#### Dataset entries

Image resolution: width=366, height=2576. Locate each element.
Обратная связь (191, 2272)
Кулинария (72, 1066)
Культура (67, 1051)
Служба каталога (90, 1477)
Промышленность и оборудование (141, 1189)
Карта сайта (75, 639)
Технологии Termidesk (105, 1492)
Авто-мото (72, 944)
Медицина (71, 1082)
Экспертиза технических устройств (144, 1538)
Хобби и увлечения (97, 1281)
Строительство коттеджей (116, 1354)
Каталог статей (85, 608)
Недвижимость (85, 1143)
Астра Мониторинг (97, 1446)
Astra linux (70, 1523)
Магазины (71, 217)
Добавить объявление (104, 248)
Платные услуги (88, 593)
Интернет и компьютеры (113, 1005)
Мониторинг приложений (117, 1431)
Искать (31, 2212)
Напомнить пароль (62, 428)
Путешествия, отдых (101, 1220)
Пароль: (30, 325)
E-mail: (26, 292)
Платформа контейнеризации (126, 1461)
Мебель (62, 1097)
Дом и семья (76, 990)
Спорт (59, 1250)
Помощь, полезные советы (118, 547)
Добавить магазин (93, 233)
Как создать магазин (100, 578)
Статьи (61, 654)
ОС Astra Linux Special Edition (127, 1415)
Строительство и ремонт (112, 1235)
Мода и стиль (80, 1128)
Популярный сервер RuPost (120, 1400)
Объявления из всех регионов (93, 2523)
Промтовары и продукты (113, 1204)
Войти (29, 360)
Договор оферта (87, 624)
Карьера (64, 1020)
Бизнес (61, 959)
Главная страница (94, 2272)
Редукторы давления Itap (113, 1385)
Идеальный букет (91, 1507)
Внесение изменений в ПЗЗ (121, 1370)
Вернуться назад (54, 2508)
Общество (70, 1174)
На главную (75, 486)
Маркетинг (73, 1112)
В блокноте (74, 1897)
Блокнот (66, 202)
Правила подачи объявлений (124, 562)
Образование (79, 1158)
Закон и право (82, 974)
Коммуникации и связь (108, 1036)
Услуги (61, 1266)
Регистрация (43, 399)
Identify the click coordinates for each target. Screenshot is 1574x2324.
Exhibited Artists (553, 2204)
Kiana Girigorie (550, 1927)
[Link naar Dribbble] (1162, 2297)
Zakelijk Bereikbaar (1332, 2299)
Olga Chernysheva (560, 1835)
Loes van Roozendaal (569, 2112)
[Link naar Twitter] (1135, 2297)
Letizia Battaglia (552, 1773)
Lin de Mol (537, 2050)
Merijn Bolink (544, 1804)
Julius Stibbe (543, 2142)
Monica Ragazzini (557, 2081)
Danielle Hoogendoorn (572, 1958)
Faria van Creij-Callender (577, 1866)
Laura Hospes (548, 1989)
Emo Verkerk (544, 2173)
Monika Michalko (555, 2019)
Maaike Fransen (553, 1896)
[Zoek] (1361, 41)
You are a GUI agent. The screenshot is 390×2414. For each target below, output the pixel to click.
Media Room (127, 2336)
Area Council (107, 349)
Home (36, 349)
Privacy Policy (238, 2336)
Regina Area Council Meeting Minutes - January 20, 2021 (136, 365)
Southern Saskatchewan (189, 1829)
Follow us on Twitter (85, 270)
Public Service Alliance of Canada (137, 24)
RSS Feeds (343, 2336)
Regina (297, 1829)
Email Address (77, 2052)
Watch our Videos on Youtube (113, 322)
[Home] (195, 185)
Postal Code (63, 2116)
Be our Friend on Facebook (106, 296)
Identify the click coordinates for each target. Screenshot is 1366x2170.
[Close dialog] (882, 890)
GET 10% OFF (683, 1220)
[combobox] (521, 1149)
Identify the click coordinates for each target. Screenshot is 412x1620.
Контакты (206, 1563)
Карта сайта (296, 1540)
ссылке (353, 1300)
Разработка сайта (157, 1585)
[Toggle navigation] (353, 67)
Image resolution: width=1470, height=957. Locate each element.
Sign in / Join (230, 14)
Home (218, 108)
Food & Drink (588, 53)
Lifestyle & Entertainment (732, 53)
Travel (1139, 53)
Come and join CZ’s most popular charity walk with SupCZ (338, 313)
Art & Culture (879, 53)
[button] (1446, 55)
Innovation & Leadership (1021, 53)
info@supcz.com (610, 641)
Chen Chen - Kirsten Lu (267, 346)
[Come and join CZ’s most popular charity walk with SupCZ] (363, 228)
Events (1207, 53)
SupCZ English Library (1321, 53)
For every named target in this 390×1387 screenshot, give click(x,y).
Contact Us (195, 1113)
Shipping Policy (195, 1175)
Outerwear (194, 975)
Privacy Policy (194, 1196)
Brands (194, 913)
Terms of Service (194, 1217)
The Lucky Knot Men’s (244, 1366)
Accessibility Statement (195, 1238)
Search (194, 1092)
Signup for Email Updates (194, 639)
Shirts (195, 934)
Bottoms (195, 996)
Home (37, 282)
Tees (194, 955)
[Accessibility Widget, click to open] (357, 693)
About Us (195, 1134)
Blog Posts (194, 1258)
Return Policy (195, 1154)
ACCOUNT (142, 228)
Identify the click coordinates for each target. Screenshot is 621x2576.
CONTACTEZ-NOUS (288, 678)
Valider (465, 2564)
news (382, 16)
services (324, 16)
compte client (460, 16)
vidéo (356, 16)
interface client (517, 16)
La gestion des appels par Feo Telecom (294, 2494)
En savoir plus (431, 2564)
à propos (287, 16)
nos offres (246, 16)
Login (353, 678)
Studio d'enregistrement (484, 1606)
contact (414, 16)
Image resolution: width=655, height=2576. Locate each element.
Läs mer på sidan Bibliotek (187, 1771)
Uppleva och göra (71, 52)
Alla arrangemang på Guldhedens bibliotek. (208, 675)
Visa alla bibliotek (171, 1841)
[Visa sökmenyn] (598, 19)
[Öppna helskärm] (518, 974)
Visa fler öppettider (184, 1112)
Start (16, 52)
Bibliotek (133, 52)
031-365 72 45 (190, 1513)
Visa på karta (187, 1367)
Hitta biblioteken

########

§ Exercise objective
Copy the records above exactly.

§ Task answer
Image resolution: width=366, height=2576. Locate each element.
Обратная связь (191, 2272)
Кулинария (72, 1066)
Культура (67, 1051)
Служба каталога (90, 1477)
Промышленность и оборудование (141, 1189)
Карта сайта (75, 639)
Технологии Termidesk (105, 1492)
Авто-мото (72, 944)
Медицина (71, 1082)
Экспертиза технических устройств (144, 1538)
Хобби и увлечения (97, 1281)
Строительство коттеджей (116, 1354)
Каталог статей (85, 608)
Недвижимость (85, 1143)
Астра Мониторинг (97, 1446)
Astra linux (70, 1523)
Магазины (71, 217)
Добавить объявление (104, 248)
Платные услуги (88, 593)
Интернет и компьютеры (113, 1005)
Мониторинг приложений (117, 1431)
Искать (31, 2212)
Напомнить пароль (62, 428)
Путешествия, отдых (101, 1220)
Пароль: (30, 325)
E-mail: (26, 292)
Платформа контейнеризации (126, 1461)
Мебель (62, 1097)
Дом и семья (76, 990)
Спорт (59, 1250)
Помощь, полезные советы (118, 547)
Добавить магазин (93, 233)
Как создать магазин (100, 578)
Статьи (61, 654)
ОС Astra Linux Special Edition (127, 1415)
Строительство и ремонт (112, 1235)
Мода и стиль (80, 1128)
Популярный сервер RuPost (120, 1400)
Объявления из всех регионов (93, 2523)
Промтовары и продукты (113, 1204)
Войти (29, 360)
Договор оферта (87, 624)
Карьера (64, 1020)
Бизнес (61, 959)
Главная страница (94, 2272)
Редукторы давления Itap (113, 1385)
Идеальный букет (91, 1507)
Внесение изменений в ПЗЗ (121, 1370)
Вернуться назад (54, 2508)
Общество (70, 1174)
На главную (75, 486)
Маркетинг (73, 1112)
В блокноте (74, 1897)
Блокнот (66, 202)
Правила подачи объявлений (124, 562)
Образование (79, 1158)
Закон и право (82, 974)
Коммуникации и связь (108, 1036)
Услуги (61, 1266)
Регистрация (43, 399)
Identify the click coordinates for each target. Screenshot is 1574x2324.
Exhibited Artists (553, 2204)
Kiana Girigorie (550, 1927)
[Link naar Dribbble] (1162, 2297)
Zakelijk Bereikbaar (1332, 2299)
Olga Chernysheva (560, 1835)
Loes van Roozendaal (569, 2112)
[Link naar Twitter] (1135, 2297)
Letizia Battaglia (552, 1773)
Lin de Mol (537, 2050)
Merijn Bolink (544, 1804)
Julius Stibbe (543, 2142)
Monica Ragazzini (557, 2081)
Danielle Hoogendoorn (572, 1958)
Faria van Creij-Callender (577, 1866)
Laura Hospes (548, 1989)
Emo Verkerk (544, 2173)
Monika Michalko (555, 2019)
Maaike Fransen (553, 1896)
[Zoek] (1361, 41)
You are a GUI agent. The screenshot is 390×2414. For each target below, output the pixel to click.
Media Room (127, 2336)
Area Council (107, 349)
Home (36, 349)
Privacy Policy (238, 2336)
Regina Area Council Meeting Minutes - January 20, 2021 (136, 365)
Southern Saskatchewan (189, 1829)
Follow us on Twitter (85, 270)
Public Service Alliance of Canada (137, 24)
RSS Feeds (343, 2336)
Regina (297, 1829)
Email Address (77, 2052)
Watch our Videos on Youtube (113, 322)
[Home] (195, 185)
Postal Code (63, 2116)
Be our Friend on Facebook (106, 296)
Identify the click coordinates for each target. Screenshot is 1366x2170.
[Close dialog] (882, 890)
GET 10% OFF (683, 1220)
[combobox] (521, 1149)
Identify the click coordinates for each target. Screenshot is 412x1620.
Контакты (206, 1563)
Карта сайта (296, 1540)
ссылке (353, 1300)
Разработка сайта (157, 1585)
[Toggle navigation] (353, 67)
Image resolution: width=1470, height=957. Locate each element.
Sign in / Join (230, 14)
Home (218, 108)
Food & Drink (588, 53)
Lifestyle & Entertainment (732, 53)
Travel (1139, 53)
Come and join CZ’s most popular charity walk with SupCZ (338, 313)
Art & Culture (879, 53)
[button] (1446, 55)
Innovation & Leadership (1021, 53)
info@supcz.com (610, 641)
Chen Chen - Kirsten Lu (267, 346)
[Come and join CZ’s most popular charity walk with SupCZ] (363, 228)
Events (1207, 53)
SupCZ English Library (1321, 53)
For every named target in this 390×1387 screenshot, give click(x,y).
Contact Us (195, 1113)
Shipping Policy (195, 1175)
Outerwear (194, 975)
Privacy Policy (194, 1196)
Brands (194, 913)
Terms of Service (194, 1217)
The Lucky Knot Men’s (244, 1366)
Accessibility Statement (195, 1238)
Search (194, 1092)
Signup for Email Updates (194, 639)
Shirts (195, 934)
Bottoms (195, 996)
Home (37, 282)
Tees (194, 955)
[Accessibility Widget, click to open] (357, 693)
About Us (195, 1134)
Blog Posts (194, 1258)
Return Policy (195, 1154)
ACCOUNT (142, 228)
Identify the click coordinates for each target. Screenshot is 621x2576.
CONTACTEZ-NOUS (288, 678)
Valider (465, 2564)
news (382, 16)
services (324, 16)
compte client (460, 16)
vidéo (356, 16)
interface client (517, 16)
La gestion des appels par Feo Telecom (294, 2494)
En savoir plus (431, 2564)
à propos (287, 16)
nos offres (246, 16)
Login (353, 678)
Studio d'enregistrement (484, 1606)
contact (414, 16)
Image resolution: width=655, height=2576. Locate each element.
Läs mer på sidan Bibliotek (187, 1771)
Uppleva och göra (71, 52)
Alla arrangemang på Guldhedens bibliotek. (208, 675)
Visa alla bibliotek (171, 1841)
[Visa sökmenyn] (598, 19)
[Öppna helskärm] (518, 974)
Visa fler öppettider (184, 1112)
Start (16, 52)
Bibliotek (133, 52)
031-365 72 45 (190, 1513)
Visa på karta (187, 1367)
Hitta biblioteken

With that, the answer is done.